Microsoft CEO Ballmer on why Apple is thriving

“Kevin Johnson, the president of [Microsoft’s online] division, suddenly and surprisingly resigned late Wednesday, taking over Juniper Networks, and leaving Microsoft’s online business in more disarray than it was already in,” Jim Goldman reports or CNBC.

In a memo to Microsoft employees addressing Johnson’s departure and competition with Google, Microsoft CEO Steve Ballmer also mentions Apple, pointing out that “Microsoft outsells Apple 30 to 1, but elevates the competition to a new level,” Goldman reports. “He writes: ‘In the competition between PCs and Macs, we outsell Apple 30-to-1. But there is no doubt that Apple is thriving. Why? Because they are good at providing an experience that is narrow but complete, while our commitment to choice often comes with some compromises to the end-to-end experience. Today, we’re changing the way we work with hardware vendors to ensure that we can provide complete experiences with absolutely no compromises. We’ll do the same with phones—providing choice as we work to create great end-to-end experiences.'”
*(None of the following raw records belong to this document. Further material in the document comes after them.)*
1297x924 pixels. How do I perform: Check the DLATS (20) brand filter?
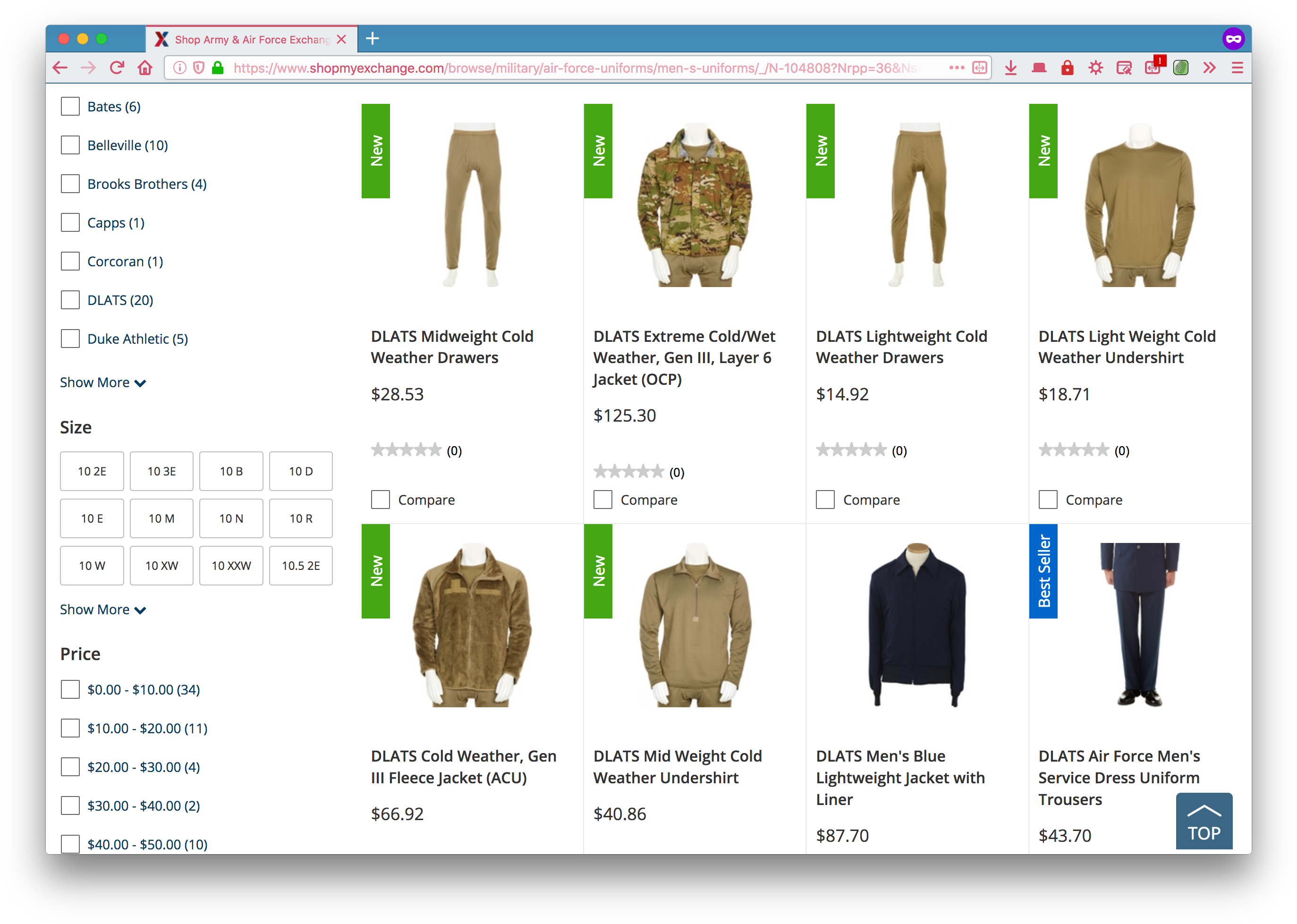70,300
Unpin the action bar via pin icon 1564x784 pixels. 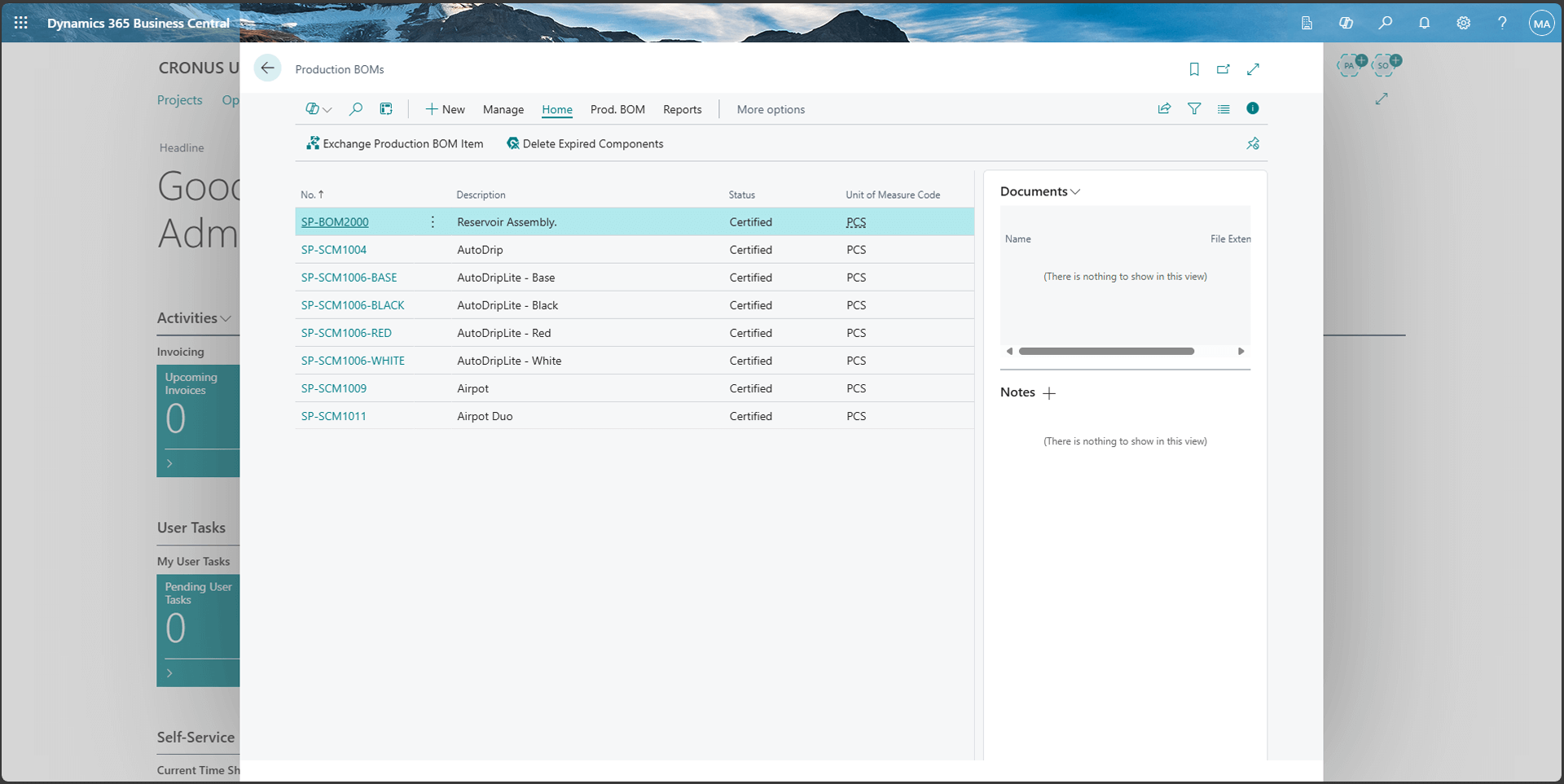coord(1253,143)
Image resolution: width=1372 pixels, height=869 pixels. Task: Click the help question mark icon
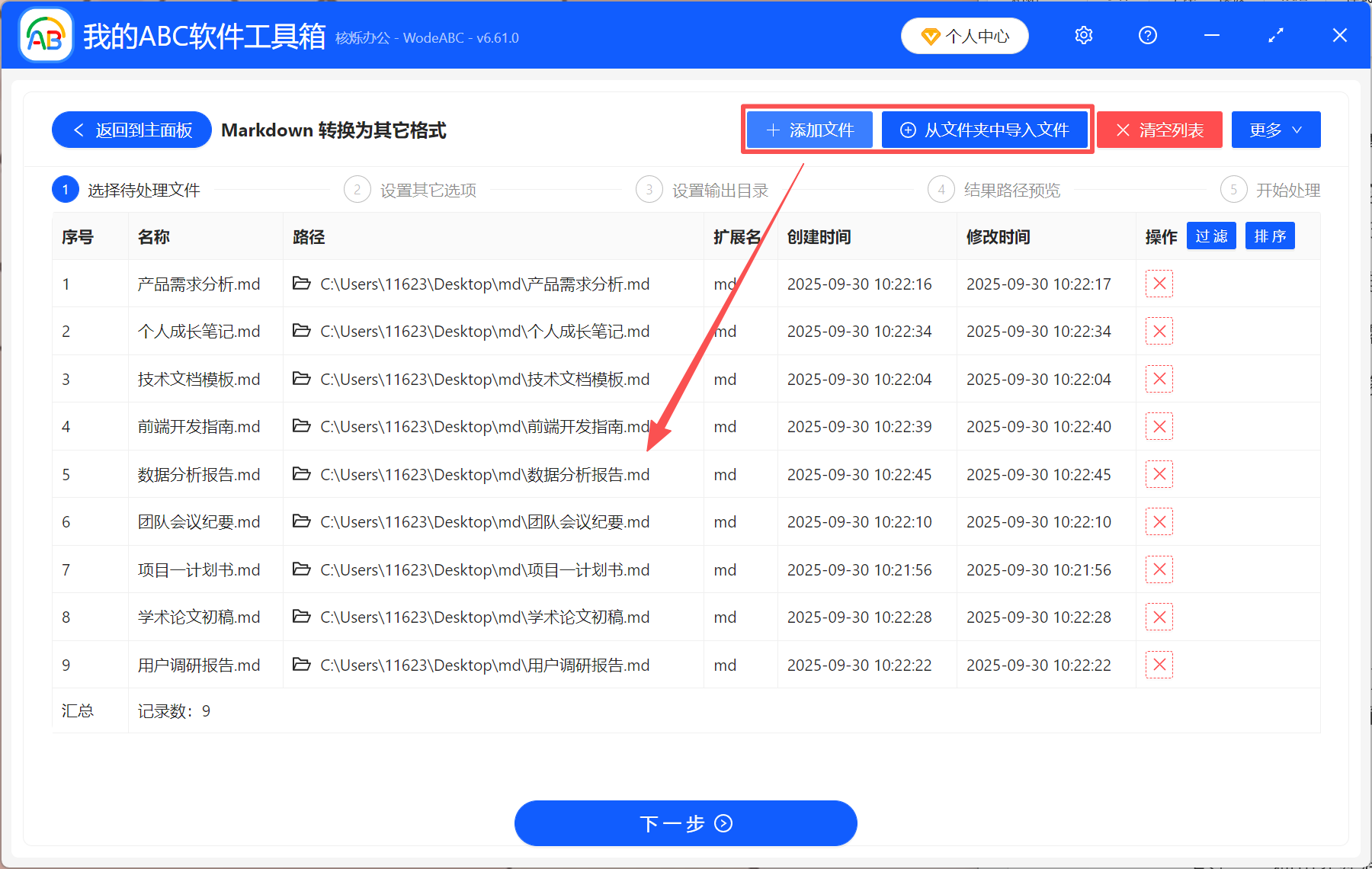coord(1147,35)
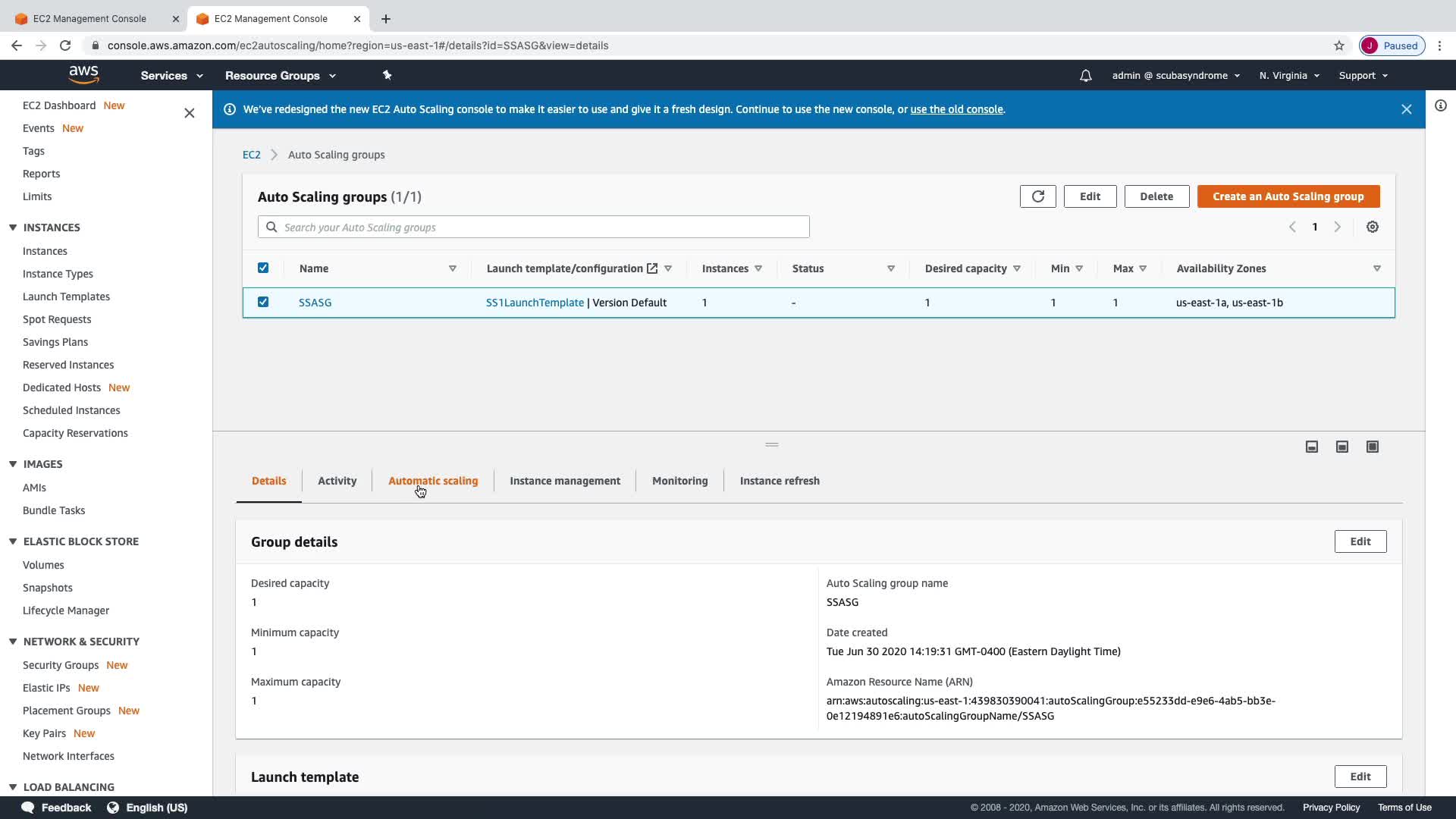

Goldman writes, “It’s an interesting take on Microsoft’s position in the marketplace as it relates to Apple. Microsoft is indeed losing marketshare to Apple (2.5 million Macs a quarter start to add up!) because of all the well-documented problems and challenges with Windows Vista. But rather than focus on Vista’s shortcomings, Ballmer spotlights the strengths of the Mac.”

Full article here.

[Thanks to MacDailyNews Reader “JES42” for the heads up.]

How “narrow” is a platform that is a much better choice for the vast majority of personal computer users who are not short-sightedly shackled to some Windows-only app? That is really the only reason to run Windows and, if that’s the only reason why people run your OS, then you’d better keep developers from writing native versions of their apps for Mac (which, as market share increases have a funny way of promoting, they are doing in droves) or you’ve got absolutely nothing. For example, if Autodesk came out with a good, sound working Mac version of AutoCAD today, Apple would own the architecture market by next week. Architecture firms don’t pick Windows because it’s better, they’re stuck with it for now. The same for the real estate industry, etc.

Furthermore, there is no way that Microsoft “can provide complete experiences with absolutely no compromises.” Not unless they dump the HPs and Dells of the world and adopt Apple’s vertical integration model (control of the whole widget) and begin producing their own PC hardware. Too many cooks in the kitchen otherwise. Even if Microsoft did that, they’d still be stuck with a bloated, legacy-ridden, mess of an OS. And industrial designers the caliber of Jonathan Ive do not grow on trees. If Microsoft made Windows PCs, they’d end up with another Zune. There really is no good news for Microsoft. They don’t have the leadership, they don’t have a culture of innovation, and they don’t have the winning model. All they have are the vestiges of an illegally-constructed monopoly that they can no longer leverage indiscriminately to run roughshod over the tech industry.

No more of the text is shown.